Culture

Voyage au cœur d'un film qui recrée le Moscou totalitaire

Temps de lecture: 2 minutes - Repéré sur GQ, IonCinema

C’est «le premier projet cinématographique de l’Histoire dont le réalisateur ne semble pas vouloir tirer un film»: le magazine GQ consacre un long article au tournage épique de Dau, second film du jeune réalisateur russe Ilya Khrzhanovsky, consacré à la vie d’un physicien de génie, Lev Landau, nobélisé en 1962.

L’envoyé spécial du magazine, Michael Idov, s’est rendu sur le tournage, dans la ville ukrainienne de Kharkov, après avoir entendu des rumeurs sur «le projet de film le plus cher, compliqué et accaparant de tous les temps». Il raconte en détail les quelques jours passés sur un tournage où a été recréé «à l’échelle» le Moscou des années cinquante «sur l’équivalent de deux terrains de football américain», et où travaillent environ 300 personnes pour qui il n’y a pas de plateau mais «l’Institut», pas de réalisateur mais «le Patron».

«Du Michael Bay mâtiné de Jérôme Bosch»

Là-bas, on présente des laissez-passer et on utilise des vieux billets en roubles, et on interdit l’utilisation de mots qui n’existaient pas à l’époque comme «effets spéciaux» ou «Facebook». Ce qui a à la fois développé «une robuste culture de la dénonciation» et un langage codé: au lieu de dire «Googler», on dit «Pravdaer».

Les acteurs, eux, accomplissent le travail quotidien de leurs personnages (l’actrice principale a d’ailleurs passé un an, avant le tournage, dans une usine de chocolat et un hôpital) et sont filmés sous tous les angles par des mini-caméras cachées dans toutes les pièces, sur le modèle du «panoptique».

Des méthodes qui ne font bien sûr pas l’unanimité. Un ancien collaborateur du film l’a décrit comme «du quasi-esclavage», tandis qu’un autre a noté:

«Travailler ici, c’est comme être ce type qui voulait être tué et mangé et trouver un maniaque qui veut vous tuer et vous manger. Réciprocité parfaite.»

Le reporter décrit lui comment il a été gagné par un genre de syndrome de Stockholm: le troisième jour, il soutient chaudement la proposition du réalisateur d’expulser du tournage le photographe de GQ, qui voulait faire «poser» les acteurs. Il raconte aussi avoir visionné des rushes, dont une scène qu’il compare à du «Michael Bay mâtiné de Jérôme Bosch».

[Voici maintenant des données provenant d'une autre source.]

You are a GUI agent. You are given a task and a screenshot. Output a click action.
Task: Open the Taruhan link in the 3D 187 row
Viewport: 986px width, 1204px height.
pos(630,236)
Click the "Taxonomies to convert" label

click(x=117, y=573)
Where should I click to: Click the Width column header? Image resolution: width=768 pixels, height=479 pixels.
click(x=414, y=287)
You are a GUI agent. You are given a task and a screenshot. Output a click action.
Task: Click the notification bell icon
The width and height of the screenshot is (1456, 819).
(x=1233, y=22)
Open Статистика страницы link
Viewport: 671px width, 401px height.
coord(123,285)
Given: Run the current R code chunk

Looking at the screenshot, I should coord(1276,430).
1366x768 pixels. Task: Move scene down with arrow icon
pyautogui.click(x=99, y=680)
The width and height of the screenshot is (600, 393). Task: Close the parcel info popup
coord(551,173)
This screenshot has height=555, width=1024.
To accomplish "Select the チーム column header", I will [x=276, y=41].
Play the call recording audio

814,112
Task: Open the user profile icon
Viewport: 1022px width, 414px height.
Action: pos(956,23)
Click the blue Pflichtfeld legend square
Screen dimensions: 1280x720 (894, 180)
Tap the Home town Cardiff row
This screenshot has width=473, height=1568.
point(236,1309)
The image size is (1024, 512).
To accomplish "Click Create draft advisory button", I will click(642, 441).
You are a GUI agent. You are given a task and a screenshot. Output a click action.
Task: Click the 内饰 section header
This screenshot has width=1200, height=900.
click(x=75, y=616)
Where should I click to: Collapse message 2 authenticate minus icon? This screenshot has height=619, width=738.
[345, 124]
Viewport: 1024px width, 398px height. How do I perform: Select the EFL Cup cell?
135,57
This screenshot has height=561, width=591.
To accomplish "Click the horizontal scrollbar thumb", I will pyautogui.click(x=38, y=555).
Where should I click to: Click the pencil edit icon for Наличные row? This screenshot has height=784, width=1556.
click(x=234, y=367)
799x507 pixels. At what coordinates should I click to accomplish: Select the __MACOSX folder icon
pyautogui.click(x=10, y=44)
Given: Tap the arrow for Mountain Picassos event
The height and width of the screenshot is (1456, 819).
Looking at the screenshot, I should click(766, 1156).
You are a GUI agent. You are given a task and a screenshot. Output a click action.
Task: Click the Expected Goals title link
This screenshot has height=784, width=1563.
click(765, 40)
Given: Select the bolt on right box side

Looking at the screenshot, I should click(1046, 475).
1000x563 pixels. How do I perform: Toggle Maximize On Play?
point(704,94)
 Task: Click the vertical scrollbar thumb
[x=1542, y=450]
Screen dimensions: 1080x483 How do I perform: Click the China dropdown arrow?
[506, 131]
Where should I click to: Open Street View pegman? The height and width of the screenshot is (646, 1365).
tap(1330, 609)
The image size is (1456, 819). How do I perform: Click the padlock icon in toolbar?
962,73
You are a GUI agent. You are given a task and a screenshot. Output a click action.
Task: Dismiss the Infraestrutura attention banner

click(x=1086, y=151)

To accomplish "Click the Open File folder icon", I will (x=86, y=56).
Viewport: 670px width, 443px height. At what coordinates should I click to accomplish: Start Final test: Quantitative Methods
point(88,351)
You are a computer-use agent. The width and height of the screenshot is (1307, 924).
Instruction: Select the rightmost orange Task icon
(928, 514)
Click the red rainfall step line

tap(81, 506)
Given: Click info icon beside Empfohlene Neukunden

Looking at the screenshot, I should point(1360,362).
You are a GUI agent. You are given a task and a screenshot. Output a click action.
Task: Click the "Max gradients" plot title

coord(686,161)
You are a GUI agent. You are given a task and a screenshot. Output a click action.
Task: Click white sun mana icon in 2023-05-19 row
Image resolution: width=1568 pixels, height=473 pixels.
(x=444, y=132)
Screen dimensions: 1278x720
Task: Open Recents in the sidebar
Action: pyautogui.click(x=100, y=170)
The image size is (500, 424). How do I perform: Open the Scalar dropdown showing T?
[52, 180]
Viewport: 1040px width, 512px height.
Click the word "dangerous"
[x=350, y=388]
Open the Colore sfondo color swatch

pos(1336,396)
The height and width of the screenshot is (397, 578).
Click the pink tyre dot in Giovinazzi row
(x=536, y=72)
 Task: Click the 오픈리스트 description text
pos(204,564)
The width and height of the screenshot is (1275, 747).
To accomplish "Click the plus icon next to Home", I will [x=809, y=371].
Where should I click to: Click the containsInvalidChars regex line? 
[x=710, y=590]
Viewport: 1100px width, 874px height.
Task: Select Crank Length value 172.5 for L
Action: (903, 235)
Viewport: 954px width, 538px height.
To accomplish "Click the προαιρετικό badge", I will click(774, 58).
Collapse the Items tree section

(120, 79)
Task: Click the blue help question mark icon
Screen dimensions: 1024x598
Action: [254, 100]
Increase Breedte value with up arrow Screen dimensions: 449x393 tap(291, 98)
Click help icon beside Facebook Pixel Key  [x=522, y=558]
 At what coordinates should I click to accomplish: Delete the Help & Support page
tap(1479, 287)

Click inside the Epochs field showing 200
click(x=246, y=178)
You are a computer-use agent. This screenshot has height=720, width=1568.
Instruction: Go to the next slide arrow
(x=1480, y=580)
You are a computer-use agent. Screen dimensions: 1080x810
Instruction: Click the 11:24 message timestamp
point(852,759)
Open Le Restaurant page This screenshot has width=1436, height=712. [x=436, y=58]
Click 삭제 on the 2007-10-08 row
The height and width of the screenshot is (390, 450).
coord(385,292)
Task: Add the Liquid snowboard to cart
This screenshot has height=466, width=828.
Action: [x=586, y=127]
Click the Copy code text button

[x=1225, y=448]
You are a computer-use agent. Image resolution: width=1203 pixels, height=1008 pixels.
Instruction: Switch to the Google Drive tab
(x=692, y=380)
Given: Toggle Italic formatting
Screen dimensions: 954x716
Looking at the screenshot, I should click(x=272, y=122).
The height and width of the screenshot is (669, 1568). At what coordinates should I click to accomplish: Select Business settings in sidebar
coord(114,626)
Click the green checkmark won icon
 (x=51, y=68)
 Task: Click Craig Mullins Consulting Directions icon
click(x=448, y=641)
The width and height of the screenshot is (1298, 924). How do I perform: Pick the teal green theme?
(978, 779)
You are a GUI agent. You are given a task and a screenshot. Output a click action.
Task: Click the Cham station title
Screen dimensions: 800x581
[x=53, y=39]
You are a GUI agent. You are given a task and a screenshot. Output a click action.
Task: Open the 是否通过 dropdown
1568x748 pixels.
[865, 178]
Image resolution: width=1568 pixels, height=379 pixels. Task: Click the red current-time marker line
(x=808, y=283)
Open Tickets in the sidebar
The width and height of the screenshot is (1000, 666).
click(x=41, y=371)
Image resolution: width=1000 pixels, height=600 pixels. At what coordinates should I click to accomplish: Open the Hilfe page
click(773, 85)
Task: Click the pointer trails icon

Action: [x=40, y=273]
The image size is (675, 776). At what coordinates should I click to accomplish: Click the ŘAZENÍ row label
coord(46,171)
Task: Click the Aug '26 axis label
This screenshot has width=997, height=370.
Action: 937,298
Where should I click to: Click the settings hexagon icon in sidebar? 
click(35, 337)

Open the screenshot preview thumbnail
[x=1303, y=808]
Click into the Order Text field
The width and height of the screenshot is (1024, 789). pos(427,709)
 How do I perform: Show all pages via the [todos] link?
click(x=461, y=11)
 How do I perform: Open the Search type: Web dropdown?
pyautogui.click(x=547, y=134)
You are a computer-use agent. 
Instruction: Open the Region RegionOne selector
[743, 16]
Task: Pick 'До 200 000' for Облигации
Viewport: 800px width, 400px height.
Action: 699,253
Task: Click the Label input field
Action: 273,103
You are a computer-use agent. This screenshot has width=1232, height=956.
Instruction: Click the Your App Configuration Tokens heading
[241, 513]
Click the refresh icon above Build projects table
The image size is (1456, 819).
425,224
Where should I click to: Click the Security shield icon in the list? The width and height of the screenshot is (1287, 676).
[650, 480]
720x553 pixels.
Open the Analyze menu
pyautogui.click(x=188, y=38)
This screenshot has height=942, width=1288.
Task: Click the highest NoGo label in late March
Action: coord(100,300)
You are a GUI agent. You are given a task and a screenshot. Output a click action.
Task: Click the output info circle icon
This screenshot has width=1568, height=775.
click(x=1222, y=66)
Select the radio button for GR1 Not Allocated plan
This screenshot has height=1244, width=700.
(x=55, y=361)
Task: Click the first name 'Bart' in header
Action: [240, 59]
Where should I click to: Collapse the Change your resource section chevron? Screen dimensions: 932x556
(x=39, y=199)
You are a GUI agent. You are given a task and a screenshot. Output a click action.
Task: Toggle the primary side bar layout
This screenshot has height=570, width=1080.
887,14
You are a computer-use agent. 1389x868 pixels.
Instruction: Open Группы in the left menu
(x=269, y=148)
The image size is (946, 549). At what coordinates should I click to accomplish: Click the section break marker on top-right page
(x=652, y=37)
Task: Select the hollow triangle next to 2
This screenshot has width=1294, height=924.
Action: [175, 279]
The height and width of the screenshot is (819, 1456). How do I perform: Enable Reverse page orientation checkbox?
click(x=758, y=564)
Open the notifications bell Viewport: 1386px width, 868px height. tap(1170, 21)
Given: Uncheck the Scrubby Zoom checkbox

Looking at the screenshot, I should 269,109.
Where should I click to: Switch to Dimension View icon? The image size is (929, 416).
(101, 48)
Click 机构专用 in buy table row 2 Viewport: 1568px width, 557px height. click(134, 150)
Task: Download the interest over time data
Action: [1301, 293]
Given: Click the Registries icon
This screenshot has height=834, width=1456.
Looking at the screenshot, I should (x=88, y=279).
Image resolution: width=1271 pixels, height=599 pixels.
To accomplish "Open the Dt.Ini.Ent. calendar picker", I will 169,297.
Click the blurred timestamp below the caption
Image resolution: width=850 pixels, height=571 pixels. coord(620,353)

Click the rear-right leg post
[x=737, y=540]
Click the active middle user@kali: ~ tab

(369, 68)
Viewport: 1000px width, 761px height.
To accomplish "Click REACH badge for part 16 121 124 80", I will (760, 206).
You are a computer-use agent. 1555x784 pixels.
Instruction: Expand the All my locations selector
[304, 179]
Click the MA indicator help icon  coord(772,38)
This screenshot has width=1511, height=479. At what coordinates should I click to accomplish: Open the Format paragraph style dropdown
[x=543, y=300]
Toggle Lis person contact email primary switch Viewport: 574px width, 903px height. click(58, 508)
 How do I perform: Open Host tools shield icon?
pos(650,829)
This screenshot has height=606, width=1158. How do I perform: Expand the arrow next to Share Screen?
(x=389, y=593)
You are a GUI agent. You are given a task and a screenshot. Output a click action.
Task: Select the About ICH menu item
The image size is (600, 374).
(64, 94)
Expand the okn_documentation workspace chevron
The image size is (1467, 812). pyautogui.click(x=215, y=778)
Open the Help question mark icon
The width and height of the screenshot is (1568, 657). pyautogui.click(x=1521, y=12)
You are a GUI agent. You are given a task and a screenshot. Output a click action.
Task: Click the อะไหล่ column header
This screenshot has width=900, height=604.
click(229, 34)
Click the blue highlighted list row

«Pouvoir de virer n'importe qui»

Toujours selon le magazine américain, Ilya Khrzhanovsky a obtenu de ses producteurs «le final cut, pas de date limite et le pouvoir de virer n’importe qui sans explication».

Le film est une coproduction entre plusieurs pays européens dont, pour la France, la Société parisienne de production et Arte Cinéma. Il fait également partie des dix coproductions européennes à avoir reçu une aide du fonds Eurimages en 2008. Il a été listé parmi les cent films les plus attendus de 2011 par le site IonCinema, qui s’attend désormais plutôt à le voir arriver en 2013.

En 2006, Dau avait été retenu pour l’Atelier du Festival de Cannes, une sélection de projets que la manifestation aide à se monter en mettant leurs auteurs en contact avec des professionnels.

La note d’intention annonçait à l’époque un tournage de «sept semaines» et présentait le film comme «une histoire sur la liberté, et avant tout sur la liberté intime, personnelle; une histoire sur les désirs secrets que l'on s'autorise ou non à assouvir».